- [YOUR INSTRUCTIONS]
Your answer should be the lines from the start of the records through the line with "Image resolution: width=2568", copied word for word.

*** DATA LISTING ***

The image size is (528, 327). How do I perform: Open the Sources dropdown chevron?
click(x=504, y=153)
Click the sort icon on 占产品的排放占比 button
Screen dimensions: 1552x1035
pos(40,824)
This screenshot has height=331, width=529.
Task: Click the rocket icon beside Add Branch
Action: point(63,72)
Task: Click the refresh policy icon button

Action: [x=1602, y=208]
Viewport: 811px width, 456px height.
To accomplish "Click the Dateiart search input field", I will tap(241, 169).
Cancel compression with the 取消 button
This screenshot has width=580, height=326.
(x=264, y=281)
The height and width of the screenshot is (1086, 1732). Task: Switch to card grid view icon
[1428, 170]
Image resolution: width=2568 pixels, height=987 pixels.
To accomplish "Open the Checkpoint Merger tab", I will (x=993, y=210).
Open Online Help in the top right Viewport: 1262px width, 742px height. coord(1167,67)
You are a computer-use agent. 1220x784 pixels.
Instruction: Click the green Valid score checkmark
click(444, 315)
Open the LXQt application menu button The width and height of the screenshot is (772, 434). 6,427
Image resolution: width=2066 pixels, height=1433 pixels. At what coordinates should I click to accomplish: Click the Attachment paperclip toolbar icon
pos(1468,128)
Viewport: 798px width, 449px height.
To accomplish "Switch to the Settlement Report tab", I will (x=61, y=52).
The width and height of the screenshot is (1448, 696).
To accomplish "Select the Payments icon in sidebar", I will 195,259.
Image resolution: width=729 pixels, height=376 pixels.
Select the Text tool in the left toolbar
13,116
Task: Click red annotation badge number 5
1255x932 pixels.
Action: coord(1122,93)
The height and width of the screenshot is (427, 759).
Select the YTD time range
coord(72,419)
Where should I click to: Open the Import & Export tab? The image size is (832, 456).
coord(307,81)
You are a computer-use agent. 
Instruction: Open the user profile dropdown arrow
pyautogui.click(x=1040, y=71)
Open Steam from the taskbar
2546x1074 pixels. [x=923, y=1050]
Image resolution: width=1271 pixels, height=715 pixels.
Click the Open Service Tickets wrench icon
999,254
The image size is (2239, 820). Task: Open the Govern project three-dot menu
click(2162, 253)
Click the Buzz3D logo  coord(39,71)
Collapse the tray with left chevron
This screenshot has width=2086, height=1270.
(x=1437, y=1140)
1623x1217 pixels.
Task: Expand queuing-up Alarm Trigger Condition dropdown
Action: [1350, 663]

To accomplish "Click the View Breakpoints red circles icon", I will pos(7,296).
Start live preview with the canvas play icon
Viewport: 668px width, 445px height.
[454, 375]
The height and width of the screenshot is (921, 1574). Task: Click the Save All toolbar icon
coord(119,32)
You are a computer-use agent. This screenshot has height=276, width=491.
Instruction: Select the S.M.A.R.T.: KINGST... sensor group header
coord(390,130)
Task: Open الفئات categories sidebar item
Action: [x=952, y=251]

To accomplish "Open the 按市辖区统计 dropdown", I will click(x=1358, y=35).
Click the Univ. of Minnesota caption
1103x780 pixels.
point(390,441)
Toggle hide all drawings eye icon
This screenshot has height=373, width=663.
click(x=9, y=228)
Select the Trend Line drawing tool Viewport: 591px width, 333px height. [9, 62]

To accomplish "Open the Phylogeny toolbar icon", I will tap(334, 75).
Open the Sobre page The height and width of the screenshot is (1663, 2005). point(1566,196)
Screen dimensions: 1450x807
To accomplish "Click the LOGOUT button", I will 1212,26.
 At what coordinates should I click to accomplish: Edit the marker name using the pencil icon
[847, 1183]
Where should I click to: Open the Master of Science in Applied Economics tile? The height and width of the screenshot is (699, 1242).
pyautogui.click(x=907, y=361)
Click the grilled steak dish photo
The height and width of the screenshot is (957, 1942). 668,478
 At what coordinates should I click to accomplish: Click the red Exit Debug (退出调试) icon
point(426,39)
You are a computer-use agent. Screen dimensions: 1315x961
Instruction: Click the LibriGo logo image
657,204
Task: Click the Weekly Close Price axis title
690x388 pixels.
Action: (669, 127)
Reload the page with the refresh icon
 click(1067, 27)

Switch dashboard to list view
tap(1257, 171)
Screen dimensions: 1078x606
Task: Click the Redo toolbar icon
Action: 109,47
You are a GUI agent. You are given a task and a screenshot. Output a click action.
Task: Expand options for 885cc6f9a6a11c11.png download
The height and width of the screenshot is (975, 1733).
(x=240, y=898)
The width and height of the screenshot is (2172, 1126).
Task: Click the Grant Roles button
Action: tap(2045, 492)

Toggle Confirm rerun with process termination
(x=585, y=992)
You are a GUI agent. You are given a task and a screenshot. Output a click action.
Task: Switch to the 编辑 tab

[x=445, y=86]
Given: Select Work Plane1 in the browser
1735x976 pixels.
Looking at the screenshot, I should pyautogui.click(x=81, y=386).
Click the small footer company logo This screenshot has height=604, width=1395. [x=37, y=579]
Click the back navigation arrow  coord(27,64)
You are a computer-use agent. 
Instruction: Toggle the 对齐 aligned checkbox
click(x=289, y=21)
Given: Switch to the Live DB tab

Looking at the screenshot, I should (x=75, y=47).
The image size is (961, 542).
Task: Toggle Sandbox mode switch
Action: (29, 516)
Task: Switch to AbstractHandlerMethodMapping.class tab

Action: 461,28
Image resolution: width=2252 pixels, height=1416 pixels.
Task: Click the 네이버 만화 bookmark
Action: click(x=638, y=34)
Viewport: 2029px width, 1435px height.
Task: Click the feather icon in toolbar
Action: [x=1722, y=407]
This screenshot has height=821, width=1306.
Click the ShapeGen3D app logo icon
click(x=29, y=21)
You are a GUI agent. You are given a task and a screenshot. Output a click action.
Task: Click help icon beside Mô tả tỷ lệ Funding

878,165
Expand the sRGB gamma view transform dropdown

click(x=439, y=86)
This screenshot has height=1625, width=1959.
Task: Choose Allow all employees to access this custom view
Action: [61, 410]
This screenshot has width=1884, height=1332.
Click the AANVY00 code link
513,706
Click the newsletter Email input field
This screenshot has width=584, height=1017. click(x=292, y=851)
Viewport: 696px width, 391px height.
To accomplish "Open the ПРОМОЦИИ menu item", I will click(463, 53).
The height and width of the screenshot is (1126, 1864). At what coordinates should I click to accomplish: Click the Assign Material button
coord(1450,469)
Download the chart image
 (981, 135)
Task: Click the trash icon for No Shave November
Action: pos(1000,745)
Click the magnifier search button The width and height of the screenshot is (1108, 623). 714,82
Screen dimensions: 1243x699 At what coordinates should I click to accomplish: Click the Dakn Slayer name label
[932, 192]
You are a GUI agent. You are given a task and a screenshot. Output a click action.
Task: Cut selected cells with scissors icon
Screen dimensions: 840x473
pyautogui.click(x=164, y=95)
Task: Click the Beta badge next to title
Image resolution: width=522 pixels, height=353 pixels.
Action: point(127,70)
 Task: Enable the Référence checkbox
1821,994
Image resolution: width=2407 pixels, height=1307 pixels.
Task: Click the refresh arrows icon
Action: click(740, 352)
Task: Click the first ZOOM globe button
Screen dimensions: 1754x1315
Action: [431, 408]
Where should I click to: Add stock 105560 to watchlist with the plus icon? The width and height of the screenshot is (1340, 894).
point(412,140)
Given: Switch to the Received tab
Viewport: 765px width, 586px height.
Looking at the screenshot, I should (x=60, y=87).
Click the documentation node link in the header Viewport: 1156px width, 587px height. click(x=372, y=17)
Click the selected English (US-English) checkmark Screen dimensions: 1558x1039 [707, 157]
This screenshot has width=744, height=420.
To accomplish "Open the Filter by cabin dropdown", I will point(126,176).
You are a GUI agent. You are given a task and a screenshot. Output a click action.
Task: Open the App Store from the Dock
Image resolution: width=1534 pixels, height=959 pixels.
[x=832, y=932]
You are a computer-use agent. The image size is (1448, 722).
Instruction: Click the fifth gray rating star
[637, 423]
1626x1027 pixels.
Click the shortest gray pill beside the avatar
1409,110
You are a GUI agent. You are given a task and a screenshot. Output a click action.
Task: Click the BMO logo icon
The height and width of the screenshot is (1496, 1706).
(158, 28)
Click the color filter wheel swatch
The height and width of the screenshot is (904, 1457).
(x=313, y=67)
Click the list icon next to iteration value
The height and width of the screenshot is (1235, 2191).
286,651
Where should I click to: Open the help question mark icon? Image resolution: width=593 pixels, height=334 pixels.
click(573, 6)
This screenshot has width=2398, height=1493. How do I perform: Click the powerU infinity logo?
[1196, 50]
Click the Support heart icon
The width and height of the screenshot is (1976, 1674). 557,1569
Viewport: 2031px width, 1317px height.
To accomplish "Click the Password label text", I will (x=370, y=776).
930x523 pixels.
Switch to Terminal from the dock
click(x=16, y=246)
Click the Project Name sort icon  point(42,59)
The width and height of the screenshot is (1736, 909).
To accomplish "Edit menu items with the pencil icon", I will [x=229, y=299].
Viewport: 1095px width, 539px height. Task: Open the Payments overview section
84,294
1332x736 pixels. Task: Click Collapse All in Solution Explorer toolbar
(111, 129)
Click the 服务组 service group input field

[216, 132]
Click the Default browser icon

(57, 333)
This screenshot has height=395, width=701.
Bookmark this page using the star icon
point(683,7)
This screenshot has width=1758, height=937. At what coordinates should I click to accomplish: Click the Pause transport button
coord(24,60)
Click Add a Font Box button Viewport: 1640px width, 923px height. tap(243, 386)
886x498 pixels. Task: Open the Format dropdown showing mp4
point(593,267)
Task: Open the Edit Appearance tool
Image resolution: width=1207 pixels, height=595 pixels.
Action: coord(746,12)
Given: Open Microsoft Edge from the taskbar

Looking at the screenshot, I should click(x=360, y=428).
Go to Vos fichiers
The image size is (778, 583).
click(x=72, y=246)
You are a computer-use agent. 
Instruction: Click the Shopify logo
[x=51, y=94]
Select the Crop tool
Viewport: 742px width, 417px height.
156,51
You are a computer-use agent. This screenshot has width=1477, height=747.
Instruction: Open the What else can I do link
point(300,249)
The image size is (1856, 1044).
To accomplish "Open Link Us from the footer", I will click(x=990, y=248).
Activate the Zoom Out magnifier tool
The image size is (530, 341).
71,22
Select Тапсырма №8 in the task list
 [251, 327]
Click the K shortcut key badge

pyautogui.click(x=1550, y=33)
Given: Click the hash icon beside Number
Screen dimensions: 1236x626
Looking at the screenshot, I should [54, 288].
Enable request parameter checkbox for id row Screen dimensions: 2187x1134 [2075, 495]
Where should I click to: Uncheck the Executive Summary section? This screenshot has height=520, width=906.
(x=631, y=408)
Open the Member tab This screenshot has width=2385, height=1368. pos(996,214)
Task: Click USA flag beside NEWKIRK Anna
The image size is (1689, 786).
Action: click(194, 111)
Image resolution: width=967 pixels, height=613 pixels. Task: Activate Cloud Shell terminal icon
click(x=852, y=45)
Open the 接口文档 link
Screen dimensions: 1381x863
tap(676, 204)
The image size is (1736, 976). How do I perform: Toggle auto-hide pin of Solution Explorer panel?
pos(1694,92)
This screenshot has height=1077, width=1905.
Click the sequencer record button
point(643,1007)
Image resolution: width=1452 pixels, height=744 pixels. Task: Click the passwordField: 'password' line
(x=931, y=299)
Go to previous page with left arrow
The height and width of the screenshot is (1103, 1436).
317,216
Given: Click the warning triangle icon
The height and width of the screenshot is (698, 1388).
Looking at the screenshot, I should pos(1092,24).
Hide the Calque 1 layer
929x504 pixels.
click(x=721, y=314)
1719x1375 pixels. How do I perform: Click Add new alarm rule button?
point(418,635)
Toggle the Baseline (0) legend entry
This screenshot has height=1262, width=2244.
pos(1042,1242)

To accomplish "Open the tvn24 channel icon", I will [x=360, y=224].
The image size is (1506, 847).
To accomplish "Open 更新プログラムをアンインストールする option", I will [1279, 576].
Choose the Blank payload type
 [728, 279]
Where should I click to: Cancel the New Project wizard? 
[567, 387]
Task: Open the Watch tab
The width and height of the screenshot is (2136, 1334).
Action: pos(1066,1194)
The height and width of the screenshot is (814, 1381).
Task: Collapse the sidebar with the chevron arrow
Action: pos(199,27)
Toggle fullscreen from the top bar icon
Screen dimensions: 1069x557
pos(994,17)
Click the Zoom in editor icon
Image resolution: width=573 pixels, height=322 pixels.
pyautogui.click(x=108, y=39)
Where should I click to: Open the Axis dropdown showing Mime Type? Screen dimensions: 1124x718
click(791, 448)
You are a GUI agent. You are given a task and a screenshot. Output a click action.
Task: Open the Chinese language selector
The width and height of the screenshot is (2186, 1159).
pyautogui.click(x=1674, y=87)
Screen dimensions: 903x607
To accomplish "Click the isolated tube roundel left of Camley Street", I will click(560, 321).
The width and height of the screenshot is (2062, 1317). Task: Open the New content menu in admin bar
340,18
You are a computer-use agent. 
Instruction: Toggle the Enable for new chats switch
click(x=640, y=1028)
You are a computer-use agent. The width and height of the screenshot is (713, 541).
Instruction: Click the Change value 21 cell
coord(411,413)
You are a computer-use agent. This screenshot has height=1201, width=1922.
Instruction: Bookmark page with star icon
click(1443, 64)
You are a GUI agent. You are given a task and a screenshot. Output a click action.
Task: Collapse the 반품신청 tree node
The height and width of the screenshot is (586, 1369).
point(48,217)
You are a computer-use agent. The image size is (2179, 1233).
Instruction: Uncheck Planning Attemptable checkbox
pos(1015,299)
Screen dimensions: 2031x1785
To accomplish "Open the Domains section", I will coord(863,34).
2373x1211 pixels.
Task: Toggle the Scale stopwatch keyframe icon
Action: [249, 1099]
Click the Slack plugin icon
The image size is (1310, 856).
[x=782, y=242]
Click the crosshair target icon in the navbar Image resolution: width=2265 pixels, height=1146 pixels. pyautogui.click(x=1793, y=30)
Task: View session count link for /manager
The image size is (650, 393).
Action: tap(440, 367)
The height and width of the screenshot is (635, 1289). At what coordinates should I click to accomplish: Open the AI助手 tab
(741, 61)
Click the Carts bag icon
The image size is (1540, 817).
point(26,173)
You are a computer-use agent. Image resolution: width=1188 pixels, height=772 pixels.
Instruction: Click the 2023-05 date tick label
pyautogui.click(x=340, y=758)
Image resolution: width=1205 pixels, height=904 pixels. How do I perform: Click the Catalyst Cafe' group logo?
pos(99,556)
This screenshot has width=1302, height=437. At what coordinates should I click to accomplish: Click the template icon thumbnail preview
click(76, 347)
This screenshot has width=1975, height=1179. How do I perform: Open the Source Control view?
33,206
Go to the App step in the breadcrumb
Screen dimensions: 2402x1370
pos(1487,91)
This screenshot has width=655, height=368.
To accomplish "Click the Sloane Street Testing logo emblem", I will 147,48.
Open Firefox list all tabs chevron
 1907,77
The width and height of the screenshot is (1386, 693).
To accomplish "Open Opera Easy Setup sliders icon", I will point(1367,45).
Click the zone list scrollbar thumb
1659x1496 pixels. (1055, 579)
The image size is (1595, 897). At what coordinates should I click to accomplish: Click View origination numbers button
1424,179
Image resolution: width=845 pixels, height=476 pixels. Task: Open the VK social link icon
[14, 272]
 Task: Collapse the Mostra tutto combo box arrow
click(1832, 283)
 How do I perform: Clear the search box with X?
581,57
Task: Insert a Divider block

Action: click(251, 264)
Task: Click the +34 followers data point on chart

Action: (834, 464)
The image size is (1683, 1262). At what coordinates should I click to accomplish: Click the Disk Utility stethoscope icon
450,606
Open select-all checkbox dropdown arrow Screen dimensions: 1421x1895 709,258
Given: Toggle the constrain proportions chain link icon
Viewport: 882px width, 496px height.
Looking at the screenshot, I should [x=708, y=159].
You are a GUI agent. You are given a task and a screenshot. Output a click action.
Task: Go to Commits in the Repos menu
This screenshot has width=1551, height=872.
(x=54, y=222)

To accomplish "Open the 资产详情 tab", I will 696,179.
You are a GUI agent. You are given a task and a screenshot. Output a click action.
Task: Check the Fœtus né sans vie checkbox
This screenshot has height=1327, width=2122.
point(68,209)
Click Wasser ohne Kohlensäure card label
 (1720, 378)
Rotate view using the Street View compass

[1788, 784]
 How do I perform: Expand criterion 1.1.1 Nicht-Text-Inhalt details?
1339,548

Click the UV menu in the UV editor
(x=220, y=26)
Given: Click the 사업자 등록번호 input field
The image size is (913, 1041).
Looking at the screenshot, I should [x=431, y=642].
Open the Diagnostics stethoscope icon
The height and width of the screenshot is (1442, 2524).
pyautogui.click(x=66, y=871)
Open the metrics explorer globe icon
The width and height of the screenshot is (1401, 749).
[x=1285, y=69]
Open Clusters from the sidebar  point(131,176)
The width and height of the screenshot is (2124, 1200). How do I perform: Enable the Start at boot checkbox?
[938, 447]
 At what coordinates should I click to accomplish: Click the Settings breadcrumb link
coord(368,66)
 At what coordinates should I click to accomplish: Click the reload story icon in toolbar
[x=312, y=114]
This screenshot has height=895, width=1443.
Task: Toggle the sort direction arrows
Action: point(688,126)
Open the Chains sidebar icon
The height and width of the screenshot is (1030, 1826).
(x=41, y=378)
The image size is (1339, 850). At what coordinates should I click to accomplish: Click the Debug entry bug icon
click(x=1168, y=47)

*** End of DATA LISTING ***

- [PROBLEM SOLUTION]
The image size is (528, 327). How do I perform: Open the Sources dropdown chevron?
click(x=504, y=153)
Click the sort icon on 占产品的排放占比 button
Screen dimensions: 1552x1035
pos(40,824)
This screenshot has height=331, width=529.
Task: Click the rocket icon beside Add Branch
Action: point(63,72)
Task: Click the refresh policy icon button

Action: [x=1602, y=208]
Viewport: 811px width, 456px height.
To accomplish "Click the Dateiart search input field", I will tap(241, 169).
Cancel compression with the 取消 button
This screenshot has width=580, height=326.
(x=264, y=281)
The height and width of the screenshot is (1086, 1732). Task: Switch to card grid view icon
[1428, 170]
Image resolution: width=2568 pixels, height=987 pixels.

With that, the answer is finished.